Mushrooms are rich in nutrients and vitamins along with flavor. One portobello mushroom has as much potassium being a banana; potassium plays an important role in cardiovascular health insurance is shown to help regulate blood pressure. Mushrooms are also rich in B vitamins like riboflavin and niacin, and they are loaded with selenium, an effective antioxidant recognized to lessen the risk of cancer of prostate.

Port wines are a sweet, red dessert wine obtainable in dry and semi-dry varieties. When used for cooking, it adds a deep, complex flavor, perfectly fitted to finer dining. In this sauce, it's flavor is carried perfectly by the mushrooms. This sauce is a wonderful way to make a regular meat and potatoes meal in a romantic dinner, which is likely to impress your guests if serving a crowd.

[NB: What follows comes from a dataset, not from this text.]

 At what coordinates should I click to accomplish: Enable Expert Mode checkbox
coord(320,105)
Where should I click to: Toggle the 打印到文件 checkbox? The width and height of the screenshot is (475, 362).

Elegant Port Wine Mushroom Sauce
3 tablespoons butter
1/4 cup shallots, chopped fine
1 pound of mushrooms, any variety or possibly a combination, thoroughly cleaned and cut into bite-sized pieces
1 cup port wine, any variety
1 bay leaf (optional)
1/4 cup Dijon mustard
1 14-ounce can beef broth (or vegetable broth, if a lighter flavor is desired)
1 tablespoon cornstarch
2 tablespoons water
1 tablespoon cold butter (optional; use for richer results)
Melt two tablespoons of butter in a very large skillet over medium-high heat. Stir in the shallots, and cook until realize soften. Add the mushrooms and continue cooking until tender. Spoon the mushrooms from the skillet in a bowl and set aside.
Pour the port into the skillet, add the bay leaf if desired, and bring to some boil over high heat. Boil for six or seven minutes, or before port starts to reduce and take on a syrup-like quality. Whisk inside the mustard and broth. Dissolve the cornstarch in to the water, and whisk them in to the boiling sauce. Stir prior to the sauce thickens. Remove the skillet through the heat and whisk within the remaining 1 tablespoon butter, if desired, until it melts to the sauce. Stir the cooked mushrooms back into the sauce.